Oh my god.... And I just talked to him last week.... This sucks.... RIP my friend...

Brian


----------



## BJ- (Jan 28, 2004)

poor buggy...my sympathy goes out to his family...


----------



## Scrub (Feb 3, 2004)

Thats some sad news to hear. I used to ride BMX with him back in the day at Cali and at Red Devil. RIP bro. 

Anyone have info on the services?


----------



## dr.welby (Jan 6, 2004)

Scrub said:


> Anyone have info on the services?


His family is planning funeral services in New Jersey later this week. There will probably be a memorial for him in Redding or Mt. Shasta, possibly on Thursday.
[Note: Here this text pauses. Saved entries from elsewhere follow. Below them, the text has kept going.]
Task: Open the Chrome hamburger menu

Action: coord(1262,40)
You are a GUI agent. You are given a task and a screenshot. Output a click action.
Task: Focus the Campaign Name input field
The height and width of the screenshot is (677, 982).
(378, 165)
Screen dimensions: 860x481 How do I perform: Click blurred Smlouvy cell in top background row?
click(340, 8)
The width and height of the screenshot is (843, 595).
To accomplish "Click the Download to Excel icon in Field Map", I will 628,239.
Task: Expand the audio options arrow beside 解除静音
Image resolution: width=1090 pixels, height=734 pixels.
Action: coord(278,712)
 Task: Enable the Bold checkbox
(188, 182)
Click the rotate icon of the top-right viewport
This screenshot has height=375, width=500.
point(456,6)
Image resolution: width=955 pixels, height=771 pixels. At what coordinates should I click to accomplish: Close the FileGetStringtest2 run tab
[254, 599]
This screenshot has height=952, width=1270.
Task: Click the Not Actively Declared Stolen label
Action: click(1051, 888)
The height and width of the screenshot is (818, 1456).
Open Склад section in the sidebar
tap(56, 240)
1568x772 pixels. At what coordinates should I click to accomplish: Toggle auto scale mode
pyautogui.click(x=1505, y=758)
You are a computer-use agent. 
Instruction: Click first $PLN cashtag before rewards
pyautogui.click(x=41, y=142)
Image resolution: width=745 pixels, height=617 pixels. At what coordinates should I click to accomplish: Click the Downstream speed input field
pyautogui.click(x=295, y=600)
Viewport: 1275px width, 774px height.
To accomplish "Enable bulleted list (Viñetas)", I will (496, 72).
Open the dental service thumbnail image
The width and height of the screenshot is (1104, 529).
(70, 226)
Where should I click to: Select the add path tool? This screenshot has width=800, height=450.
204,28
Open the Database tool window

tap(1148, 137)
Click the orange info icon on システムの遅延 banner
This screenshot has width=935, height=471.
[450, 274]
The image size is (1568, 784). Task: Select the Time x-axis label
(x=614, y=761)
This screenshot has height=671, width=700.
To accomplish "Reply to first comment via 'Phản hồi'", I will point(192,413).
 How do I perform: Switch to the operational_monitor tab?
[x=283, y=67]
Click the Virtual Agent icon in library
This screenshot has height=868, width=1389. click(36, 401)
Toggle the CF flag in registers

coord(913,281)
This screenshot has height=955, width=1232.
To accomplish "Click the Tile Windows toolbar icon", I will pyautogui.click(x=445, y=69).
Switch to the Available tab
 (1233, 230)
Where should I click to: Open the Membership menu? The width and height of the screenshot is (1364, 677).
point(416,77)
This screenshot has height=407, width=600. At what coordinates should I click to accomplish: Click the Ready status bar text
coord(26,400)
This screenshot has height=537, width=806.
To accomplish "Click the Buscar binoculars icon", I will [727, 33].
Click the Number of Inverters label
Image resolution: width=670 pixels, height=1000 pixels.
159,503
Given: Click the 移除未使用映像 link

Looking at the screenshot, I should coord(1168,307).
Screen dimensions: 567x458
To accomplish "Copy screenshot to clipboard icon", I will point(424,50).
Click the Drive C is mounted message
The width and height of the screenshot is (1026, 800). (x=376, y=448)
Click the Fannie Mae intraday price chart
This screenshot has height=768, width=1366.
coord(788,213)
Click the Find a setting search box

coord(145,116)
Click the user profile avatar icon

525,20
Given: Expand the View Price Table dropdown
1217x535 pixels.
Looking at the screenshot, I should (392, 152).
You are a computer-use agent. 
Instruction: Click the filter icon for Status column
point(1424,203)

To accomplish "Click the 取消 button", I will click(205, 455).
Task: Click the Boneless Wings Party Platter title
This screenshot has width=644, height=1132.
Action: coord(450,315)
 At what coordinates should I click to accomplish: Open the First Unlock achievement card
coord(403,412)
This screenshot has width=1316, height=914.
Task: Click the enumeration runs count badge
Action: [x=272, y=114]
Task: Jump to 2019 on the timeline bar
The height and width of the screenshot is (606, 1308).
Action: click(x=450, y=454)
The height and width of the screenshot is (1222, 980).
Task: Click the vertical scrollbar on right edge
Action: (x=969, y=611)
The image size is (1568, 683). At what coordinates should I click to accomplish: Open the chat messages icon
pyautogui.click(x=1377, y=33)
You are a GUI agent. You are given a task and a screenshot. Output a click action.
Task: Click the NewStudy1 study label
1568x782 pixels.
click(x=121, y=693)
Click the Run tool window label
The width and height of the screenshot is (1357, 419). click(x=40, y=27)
Those in the South Bay Area should head to the Calabazas jumps and ride some hot laps in his honor.


----------



## [email protected] (Dec 29, 2003)

That's terrible news. I knew Cecil back when he worked for Risse and then most recently for Grossman Cycles. We rode together a few times and he was always a hoot to hangout with. He loved to ride and took care of his bikes like they were precious art. The Interbike Trade Show won’t be the same without Cecil’s crazy stories. 

He was also really into training and body building. I believe one year he was All Natural Mr. San Francisco, and I remember him training Greg Romero during his BMX comeback. 

My condolences to his family and Jen.


----------



## Slayer77 (Jan 13, 1998)

*Last email I got from Cecil...*

This is the last response I got from Cecil... He always made me smile...

What up Dog,

No, I have never climbed Mt Shasta. I will take you on some big time 
Epic Sauce for sure so just come up when you can. Bring a friend to get broke 
off too

Let me know what's good for the Forrest..

Good Looking Out.

-Cecil Johns
www.gmpbikesusa.com
[email protected]
(530) 244-4479
NorCal, United States


----------



## Slayer77 (Jan 13, 1998)

*Cecil Photo (s)*

Here is one photo I took when we were at Interbike in 2002.... Cecil... Always with a smile on his face. The next photo is of the Dual course at Mt. Shasta in 2001. Cecil doing what he does best.


----------



## Brian Peterson (Feb 20, 2004)

That first pic of Cecil so sums up the type of person he was.... Always smiling.... And because of him, everyone around him was smiling too.... As for riding, he was such an all around rider. He could ride any type of bike and kick butt while doing it. And it didn't matter what type of riding he was doing, he loved it all....

Brian


----------



## Photo-John (Aug 1, 2001)

*So sad*

This is really, really sad. Cecil was one of the coolest and most enthusiastic people I've ever met. He was fun to be around and he made me want to be a better bike rider. Now I'll never get to hang out with him again or take pictures of him riding.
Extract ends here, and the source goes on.